Task prompt -
Rewrite the material from the line containing "Select 软件下载 in the green navigation bar" through the end of the material, replacing "navigation" with "nav" and changing nothing else.

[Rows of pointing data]
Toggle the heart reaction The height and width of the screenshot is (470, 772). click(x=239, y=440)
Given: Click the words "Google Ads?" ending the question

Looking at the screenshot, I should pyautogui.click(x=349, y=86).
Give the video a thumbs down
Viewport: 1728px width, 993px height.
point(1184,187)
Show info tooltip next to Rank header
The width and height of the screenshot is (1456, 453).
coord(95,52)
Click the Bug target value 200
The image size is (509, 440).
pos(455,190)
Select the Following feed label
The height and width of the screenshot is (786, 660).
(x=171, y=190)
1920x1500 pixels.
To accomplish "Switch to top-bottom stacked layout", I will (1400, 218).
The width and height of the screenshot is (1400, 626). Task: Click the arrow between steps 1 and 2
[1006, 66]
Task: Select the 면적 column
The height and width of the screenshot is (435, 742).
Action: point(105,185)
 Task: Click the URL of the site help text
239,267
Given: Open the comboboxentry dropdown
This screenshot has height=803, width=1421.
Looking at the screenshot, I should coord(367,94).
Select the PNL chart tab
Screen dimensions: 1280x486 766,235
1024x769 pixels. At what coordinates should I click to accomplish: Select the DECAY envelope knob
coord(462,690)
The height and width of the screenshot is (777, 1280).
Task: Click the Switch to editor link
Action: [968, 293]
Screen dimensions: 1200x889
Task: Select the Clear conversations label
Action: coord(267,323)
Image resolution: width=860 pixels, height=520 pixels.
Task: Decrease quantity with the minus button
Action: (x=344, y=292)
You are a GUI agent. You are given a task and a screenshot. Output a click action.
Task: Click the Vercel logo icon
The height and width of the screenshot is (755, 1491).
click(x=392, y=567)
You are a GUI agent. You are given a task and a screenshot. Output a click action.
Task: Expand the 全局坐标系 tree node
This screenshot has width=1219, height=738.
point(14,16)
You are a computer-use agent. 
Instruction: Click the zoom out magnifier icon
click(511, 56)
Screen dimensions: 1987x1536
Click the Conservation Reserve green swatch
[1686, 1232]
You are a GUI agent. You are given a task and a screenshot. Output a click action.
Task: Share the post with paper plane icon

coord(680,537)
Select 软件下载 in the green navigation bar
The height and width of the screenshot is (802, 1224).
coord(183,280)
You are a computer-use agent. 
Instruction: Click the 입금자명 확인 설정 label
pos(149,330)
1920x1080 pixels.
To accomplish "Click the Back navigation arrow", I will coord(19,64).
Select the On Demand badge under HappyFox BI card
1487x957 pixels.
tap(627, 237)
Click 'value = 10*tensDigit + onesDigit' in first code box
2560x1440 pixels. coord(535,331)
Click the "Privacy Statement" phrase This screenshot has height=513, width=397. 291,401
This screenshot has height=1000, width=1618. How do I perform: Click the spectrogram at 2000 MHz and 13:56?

Solution to the exercise -
Select 软件下载 in the green nav bar
The height and width of the screenshot is (802, 1224).
coord(183,280)
You are a computer-use agent. 
Instruction: Click the 입금자명 확인 설정 label
pos(149,330)
1920x1080 pixels.
To accomplish "Click the Back nav arrow", I will coord(19,64).
Select the On Demand badge under HappyFox BI card
1487x957 pixels.
tap(627, 237)
Click 'value = 10*tensDigit + onesDigit' in first code box
2560x1440 pixels. coord(535,331)
Click the "Privacy Statement" phrase This screenshot has height=513, width=397. 291,401
This screenshot has height=1000, width=1618. How do I perform: Click the spectrogram at 2000 MHz and 13:56?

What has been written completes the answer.